Monday, June 15, 2009

Kael on Epics (and Huston vs. Lean)


[The paint isn’t dry on the first discussion of Pauline Kael Week; keep that going. But here's another small sampling to broaden the discussion. Please read and react in the comments section.]

The following is excerpted from “Epics – The Bible,” by Pauline Kael, originally published in The New Republic, October 22, 1966. It has been anthologized in For Keeps: 30 Years at the Movies, pages 91-94. (In some cases, paragraph breaks and ellipsis have been added. All other punctuation is faithful to For Keeps.)


When the announcement was made that Norman Mailer’s An American Dream was to be made into a movie, my reaction was that John Huston was the only man who could do it. And what a script it could be for him! But Huston was working on The Bible … If, in making The Treasure of the Sierra Madre he risked comparison with Greed, and if with The Red Badge of Courage, he risked comparison with The Birth of a Nation, The Bible risks comparison with Intolerance. It is a huge sprawling epic – an attempt to use the medium to its fullest, to overwhelm the senses and feelings, for gigantic mythmaking, for a poetry of size and scope.

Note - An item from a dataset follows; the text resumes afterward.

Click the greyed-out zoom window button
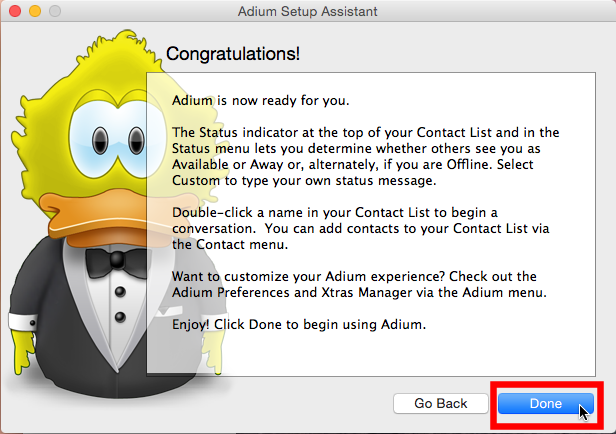This screenshot has width=616, height=434. point(55,11)
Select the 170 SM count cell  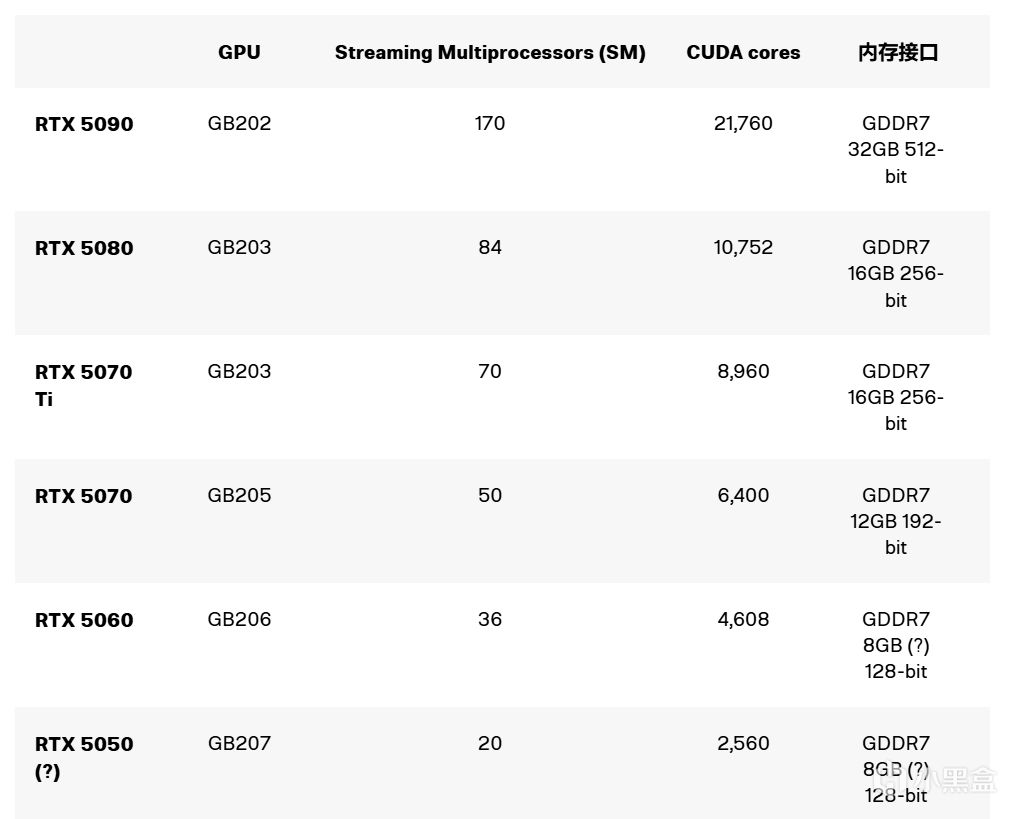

In recent years the spectacle form has become so vulgarized that probably most educated moviegoers have just about given up. They don’t think of movies in those terms anymore because in general the only way for artists to work in the medium is frugally. Though there might occasionally be great sequences in big pictures, like the retreat from Russia in King Vidor’s War and Peace, those who knew the novel had probably left by then. If, however, you will admit that you went to see Lawrence of Arabia under the delusion that it was going to be about T. E. Lawrence, but you stayed to enjoy the vastness of the desert and the pleasures of the senses that a huge movie epic can provide – the pleasures of largeness and distances – then you may be willing to override your prejudices and too-narrow theories about what the art of film is, and go to see The Bible.

For John Huston is an infinitely more complex screen artist than David Lean. He can be far worse than Lean because he’s careless and sloppy and doesn’t have all those safety nets of solid craftsmanship spread under him. What makes a David Lean spectacle uninteresting finally is that it’s in such goddamn good taste. It’s all so ploddingly intelligent and controlled, so "distinguished." The hero may stick his arm in blood up to the elbow but you can be assured that the composition will be academically, impeccably composed. Lean plays the mad game of superspectacles like the sane man. Huston (like Mailer) tests himself, plays the crazy game crazy – to beat it, to win.

The worst problem of recent movie epics is that they usually start with an epic in another form and so the director must try to make a masterpiece to compete with an already existing one. This is enough to petrify most directors but it probably delights Huston. What more perverse challenge than to test himself against the Book? It’s a flashy demonic gesture, like Nimrod shooting his arrow into God’s heaven.